The best encouragement is often free

An authentic expression of gratitude for a great accomplishment can be hugely motivating. The best rewards are immediate, personalized and unexpected. “Correction does much, but encouragement does more”, said the writer and statesman Johann Wolfgang von Goethe.


Every company gives financial rewards to their employees for great work and great results. But you also need a way of giving employees praise for what they do, rewards that are mostly non-financial.

As a matter of fact, it has been shown that the more creative a job is the less people are motivated by financial rewards. So, you need to give them the praise, the direct praise that can come from a boss, or the boss’s boss, the teams around you, or any colleague.

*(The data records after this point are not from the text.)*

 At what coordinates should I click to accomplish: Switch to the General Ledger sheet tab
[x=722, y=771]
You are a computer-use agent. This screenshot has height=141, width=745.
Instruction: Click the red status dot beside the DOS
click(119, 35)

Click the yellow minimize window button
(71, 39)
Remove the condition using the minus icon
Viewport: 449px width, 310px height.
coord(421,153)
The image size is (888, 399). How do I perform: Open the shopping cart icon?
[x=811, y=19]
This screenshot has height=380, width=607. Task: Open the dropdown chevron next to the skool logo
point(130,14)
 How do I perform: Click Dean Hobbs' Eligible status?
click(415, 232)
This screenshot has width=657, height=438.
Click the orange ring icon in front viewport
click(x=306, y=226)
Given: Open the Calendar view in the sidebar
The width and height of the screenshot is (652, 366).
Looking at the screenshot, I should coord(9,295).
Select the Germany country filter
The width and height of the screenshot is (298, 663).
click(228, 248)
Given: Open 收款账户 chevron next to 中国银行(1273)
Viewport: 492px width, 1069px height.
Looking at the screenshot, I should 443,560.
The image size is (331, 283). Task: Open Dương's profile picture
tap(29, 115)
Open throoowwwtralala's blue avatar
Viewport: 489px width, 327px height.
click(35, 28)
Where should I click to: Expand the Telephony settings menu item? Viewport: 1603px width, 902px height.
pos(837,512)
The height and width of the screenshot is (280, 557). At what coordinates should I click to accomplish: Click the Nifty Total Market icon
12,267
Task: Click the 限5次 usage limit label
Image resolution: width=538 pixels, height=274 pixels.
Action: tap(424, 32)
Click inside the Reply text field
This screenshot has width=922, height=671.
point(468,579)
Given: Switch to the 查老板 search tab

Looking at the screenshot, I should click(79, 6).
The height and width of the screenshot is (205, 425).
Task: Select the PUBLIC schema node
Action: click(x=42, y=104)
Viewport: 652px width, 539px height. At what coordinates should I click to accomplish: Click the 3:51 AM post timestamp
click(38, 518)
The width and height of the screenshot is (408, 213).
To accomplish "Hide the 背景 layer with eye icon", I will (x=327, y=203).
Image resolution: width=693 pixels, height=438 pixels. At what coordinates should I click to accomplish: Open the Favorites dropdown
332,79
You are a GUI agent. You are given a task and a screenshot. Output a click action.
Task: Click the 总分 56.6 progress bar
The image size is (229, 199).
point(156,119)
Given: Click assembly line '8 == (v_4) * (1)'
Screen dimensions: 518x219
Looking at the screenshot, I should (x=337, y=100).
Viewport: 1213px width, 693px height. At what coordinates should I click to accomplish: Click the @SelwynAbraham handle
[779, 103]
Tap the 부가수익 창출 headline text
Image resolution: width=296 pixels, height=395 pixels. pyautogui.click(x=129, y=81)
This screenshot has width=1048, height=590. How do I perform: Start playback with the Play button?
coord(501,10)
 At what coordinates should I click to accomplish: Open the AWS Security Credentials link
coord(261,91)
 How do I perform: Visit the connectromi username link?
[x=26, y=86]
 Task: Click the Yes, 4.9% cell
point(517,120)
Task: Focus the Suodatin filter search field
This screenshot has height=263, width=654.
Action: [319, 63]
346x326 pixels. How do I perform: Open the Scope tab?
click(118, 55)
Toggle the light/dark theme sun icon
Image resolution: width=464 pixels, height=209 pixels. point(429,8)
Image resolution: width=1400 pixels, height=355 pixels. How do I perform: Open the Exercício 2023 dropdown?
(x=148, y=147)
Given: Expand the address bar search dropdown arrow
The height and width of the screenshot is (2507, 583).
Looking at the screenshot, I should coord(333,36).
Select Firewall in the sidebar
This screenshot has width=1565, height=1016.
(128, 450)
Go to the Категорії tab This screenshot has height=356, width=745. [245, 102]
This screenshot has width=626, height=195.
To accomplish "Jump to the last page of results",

There’s a rule of three when giving rewards.

  • Number one, they should be immediate.
  • Number two, they should be unexpected.
  • Number three, they should be individualized or personalized.

So, this means that if somebody is doing something great and you immediately thank them when they are least expecting it. You thank them in a way that’s personalized, that has the most positive effect on anybody.

So, think about how you can do this, how you can act quickly. Don’t wait until a quarterly review or a monthly review. Do it immediately.

Think of what will make that particular person happy or feel appreciated. It can be a gift card, it can be a book, it can be flowers, it can be anything.

It doesn’t have to be something physical. It can be a very well-written, deeply written thank you note, that shows that you understand what they are doing and then that is personalized, it’s unexpected and it comes as quickly as possible.

When you do this, you encourage great behavior and you encourage people to give praise and feedback to others as well.

When you give positive feedback, it also means that the moments when you have to give negative feedback, it will be very well received. Because they know that it’s coming in balance, it’s genuine and authentic.

Goethe said it in a very clear way. Correction does much, but encouragement does more.